When the deviation is decreased, inflection in the curve indicative
of the actual viewing angle property of the display section
decreases, so that it is possible to provide the display section
having less strange feeling caused by the color deviation in being
viewed from the oblique direction.
[0231] It is preferable that the integral value of the difference
from the approximate curve approximate to the viewing angle
property is set to 0 by adjusting the first and second display
signals respectively serving as the first and second sub frame
display signals. However, if the D value is not more than 0.0202,
there is no problem concerning the color deviation in actually
using the display section. Note that, the D value not more than
0.0202 has not been achieved by any existing product which carries
out the pixel division gradation driving.
[0232] Further, the liquid crystal display device of the present
embodiment has a control section adopting both the area division
pixel driving and the frame division pixel driving, so that it is
possible to realize the D value which cannot be achieved only by
the area division pixel driving. Specifically, it is possible to
realize the display section having such a viewing angle property
that its D value is not more than 0.0202.
[0233] In this way, in the liquid crystal display device according
to the present embodiment, it is possible to realize the display
section having such a viewing angle property that its D value is
not more than 0.0202. Taking advantage of this arrangement,
subjective evaluation was carried out with respect to the value
range, which had been hard for a conventional display device to
achieve, so as to find out a more favorable viewing angle property,
thereby finding out the relation between the D value and the n
value indicative of the approximate gamma coefficient.
[0234] In the subjective evaluation, evaluation was carried out
with the D value ranging from 0 to 0.025 and the n value ranging
from 1.2 to 2.2, and a trial subject subjectively evaluated test
images, whose D values and n values were different from each other,
on the basis of the following one-to-five scale evaluation.
Specifically, as to the test images, the trial subject compared an
image viewed from a front direction (an original image) with an
image viewed from an oblique direction (a processed image obtained
by converting its viewing angle property into a gradation so that
the image actually appeared to be the same as an obliquely viewed
image), so as to evaluate the test images with numerical points in
view of the color deviation and the excess brightness. That is, the
trial subject gave each test image a numerical value in accordance
with the following standard, and used also an intermediate value
such as 4.5.
[0235] 5: Substantially the same (as the original image)

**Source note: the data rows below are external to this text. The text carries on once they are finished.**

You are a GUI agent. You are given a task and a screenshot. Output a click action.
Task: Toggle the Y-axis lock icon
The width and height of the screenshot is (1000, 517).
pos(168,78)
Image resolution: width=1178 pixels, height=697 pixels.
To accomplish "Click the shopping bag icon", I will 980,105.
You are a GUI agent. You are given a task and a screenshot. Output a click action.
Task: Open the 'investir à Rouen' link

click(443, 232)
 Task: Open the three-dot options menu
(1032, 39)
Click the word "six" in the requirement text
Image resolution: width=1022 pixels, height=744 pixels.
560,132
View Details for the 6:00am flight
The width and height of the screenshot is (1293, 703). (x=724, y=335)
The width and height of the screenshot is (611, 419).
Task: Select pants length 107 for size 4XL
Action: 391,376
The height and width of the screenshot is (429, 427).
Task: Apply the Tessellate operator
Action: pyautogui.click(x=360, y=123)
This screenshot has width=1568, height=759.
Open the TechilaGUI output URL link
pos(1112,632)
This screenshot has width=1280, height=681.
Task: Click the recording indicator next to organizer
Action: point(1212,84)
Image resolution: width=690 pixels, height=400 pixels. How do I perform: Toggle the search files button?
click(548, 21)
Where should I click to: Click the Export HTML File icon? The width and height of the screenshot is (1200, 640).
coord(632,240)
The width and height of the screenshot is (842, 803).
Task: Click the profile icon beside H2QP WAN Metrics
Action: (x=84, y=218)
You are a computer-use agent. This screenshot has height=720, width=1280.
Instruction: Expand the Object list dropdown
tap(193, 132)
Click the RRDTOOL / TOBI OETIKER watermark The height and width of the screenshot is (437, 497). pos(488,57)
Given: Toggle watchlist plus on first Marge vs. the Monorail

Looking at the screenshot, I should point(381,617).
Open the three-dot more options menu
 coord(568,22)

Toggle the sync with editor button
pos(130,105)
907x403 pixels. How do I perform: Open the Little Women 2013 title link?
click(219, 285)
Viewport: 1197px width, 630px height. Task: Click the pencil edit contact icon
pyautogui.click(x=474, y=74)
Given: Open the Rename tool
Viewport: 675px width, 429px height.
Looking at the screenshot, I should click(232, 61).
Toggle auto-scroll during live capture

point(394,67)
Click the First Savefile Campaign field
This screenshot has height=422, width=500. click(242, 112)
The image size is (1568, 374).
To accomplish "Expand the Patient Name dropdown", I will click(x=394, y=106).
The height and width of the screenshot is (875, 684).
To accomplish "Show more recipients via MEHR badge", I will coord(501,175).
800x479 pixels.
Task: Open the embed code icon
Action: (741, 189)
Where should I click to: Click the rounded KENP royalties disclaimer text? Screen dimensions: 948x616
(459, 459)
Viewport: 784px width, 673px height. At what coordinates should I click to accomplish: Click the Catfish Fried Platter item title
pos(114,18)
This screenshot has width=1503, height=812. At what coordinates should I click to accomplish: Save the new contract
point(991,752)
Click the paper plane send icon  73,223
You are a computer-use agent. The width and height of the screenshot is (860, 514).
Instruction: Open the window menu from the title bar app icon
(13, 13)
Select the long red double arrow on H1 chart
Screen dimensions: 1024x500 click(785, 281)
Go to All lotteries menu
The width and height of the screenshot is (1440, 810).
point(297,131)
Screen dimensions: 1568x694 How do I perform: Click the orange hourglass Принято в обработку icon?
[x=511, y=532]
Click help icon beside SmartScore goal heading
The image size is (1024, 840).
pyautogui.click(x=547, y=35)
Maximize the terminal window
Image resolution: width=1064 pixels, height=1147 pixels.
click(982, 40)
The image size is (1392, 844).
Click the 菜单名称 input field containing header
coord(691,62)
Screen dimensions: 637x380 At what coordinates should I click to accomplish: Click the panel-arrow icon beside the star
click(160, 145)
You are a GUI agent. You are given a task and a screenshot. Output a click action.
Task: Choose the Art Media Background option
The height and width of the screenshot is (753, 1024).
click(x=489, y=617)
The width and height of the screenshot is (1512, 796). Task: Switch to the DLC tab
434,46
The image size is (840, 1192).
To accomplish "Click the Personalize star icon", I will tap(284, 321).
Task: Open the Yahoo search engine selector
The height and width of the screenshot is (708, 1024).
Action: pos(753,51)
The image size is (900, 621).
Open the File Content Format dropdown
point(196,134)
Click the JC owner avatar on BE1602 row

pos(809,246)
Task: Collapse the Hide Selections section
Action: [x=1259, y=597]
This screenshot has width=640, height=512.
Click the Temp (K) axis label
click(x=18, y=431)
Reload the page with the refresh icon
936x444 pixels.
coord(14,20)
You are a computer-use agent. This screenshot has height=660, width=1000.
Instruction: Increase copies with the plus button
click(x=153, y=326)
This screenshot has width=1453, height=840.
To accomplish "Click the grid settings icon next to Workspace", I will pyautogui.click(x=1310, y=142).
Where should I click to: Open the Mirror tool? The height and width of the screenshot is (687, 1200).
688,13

[0236] 4: Little bit different (from the original image) but seems
not strange
[0237] 3: Different (from the original image) but seems not
strange
[0238] 2: So different (from the original image) that the trial
subject feels uncomfortable
[0239] 1: So different (from the original image) that the trial
subject feels extremely uncomfortable
[0240] FIG. 30 shows results of the subjective evaluation. In FIG.
30, a horizontal axis indicates the approximate gamma coefficient
(n value) and a vertical axis indicates the deviation (D value),
and the numeral values of the test images are divided into areas as
parameters. In FIG. 30, a range in which the numeral value is from
4.5 to 5 is a detection limit, a range in which the numeral value
is from 3.5 to 4.5 is an acceptability limit, and a range in which
the numeral value is from 2.5 to 3.5 is an endurable limit.
[0241] Herein, the detection limit is an area in which the
obliquely viewed image seems not deteriorate compared with the
front image. The acceptability limit is an area in which the
deterioration is found but seems not strange. Further, the
endurable limit is an area in which the deterioration seems great
trouble.
[0242] In FIG. 30, the area including the detection limit and the
acceptability limit is such that the D value substantially
corresponds to a range not more than 0.015 and the n value
substantially corresponds to a range not less than 1.75. In more
specific evaluation, if the D value is not more than 0.015, it is
possible to suppress the color deviation to the acceptability
limit. Further, if the n value is not less than 1.75, it is
possible to suppress the excess brightness to the acceptability
limit. Thus, in the liquid crystal display device according to the
present embodiment, if the D value is adjusted to not more than
0.015 and the n value is adjusted to not less than 1.75, it is
possible to reduce the color deviation and the excess brightness in
the display section compared with the conventional arrangement.
[Adjustment of the Deviation (D Value)]
[0243] The deviation (D value) in the display section of the
display device can be adjusted by changing an area ratio of the sub
pixels (the first sub pixel and the second sub pixel). Also, in the
present invention, the frame division pixel driving is adopted
together, so that it is possible to adjust the deviation by using a
parameter in the below-described area gradation driving.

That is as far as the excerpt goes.